The concept of medical care did not evolve until the 3300BCE.
Several papyri were discovered in the late nineteenth century which focused on all kinds of treatments and medical procedures right from contraception for women to treating asthma, and even treating mental disorders like dementia and depression.
Though most treatments were scientific, the perception of diseases were still religious. They perceived them to be the influences of "evil spirits". They would also rely on incantations and chants. They came up with the "channel theory" that said that the blockages of the channels of the body (vessels) were doings of an evil spirit whom they called "Wehedu". They thought that the heart was the center of 46 channels but weren't aware of the fact that they had different functions. Although the cause of the blockages were thought to be spiritual, it stimulated the change of cures to spiritual to practical solutions. This is considered to be a major breakthrough in the history of medicine.
The Ebers papyrus gave evidence that Egyptians had great knowledge about first aid and knew how to effectively fix broken bones and dislocated joints, and treat burns.
They also had the skills of basic surgery procedures. They could stitch wounds and also used leaves of willow for bandaging which worked effectively cured inflammations.

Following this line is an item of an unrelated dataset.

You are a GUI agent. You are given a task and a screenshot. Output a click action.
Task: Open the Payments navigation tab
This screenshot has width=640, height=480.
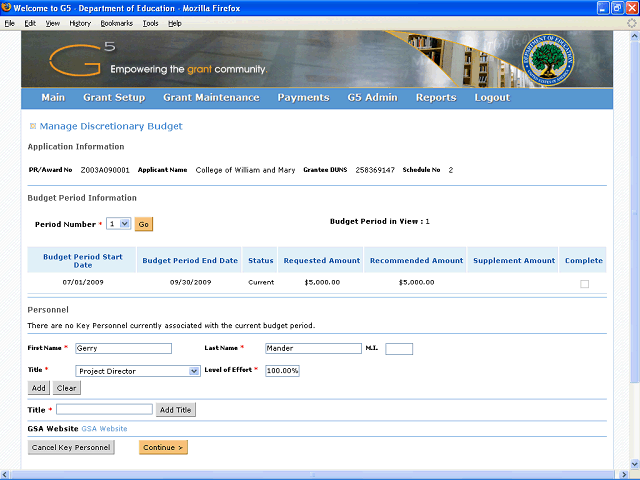(x=303, y=98)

Many of the treatments used herbs or plants that looked like the illness, for example, using ostrich eggs for fractured skulls. This approach was called as "Simila similibus" meaning, similar to similar.
The Edwin Smith Papyrus gave information on how to reduce swelling of broken nose, how to stem the blood flow and to fix dislocated jaws. Most of their medical care treatment relied of plants and herbs, most of which even stood successful. For example, they used aloe to clear phlegm, cinnamon for mouth ulcers and mandrake for relieving pain and for its aphrodisiac properties.
Though some methods were impractical and bizarre, they also came up with several treatments, some of which are even useful today. These contributions by the egyptians to the medical field are of massive importance to the evolution of medicine to what it is today.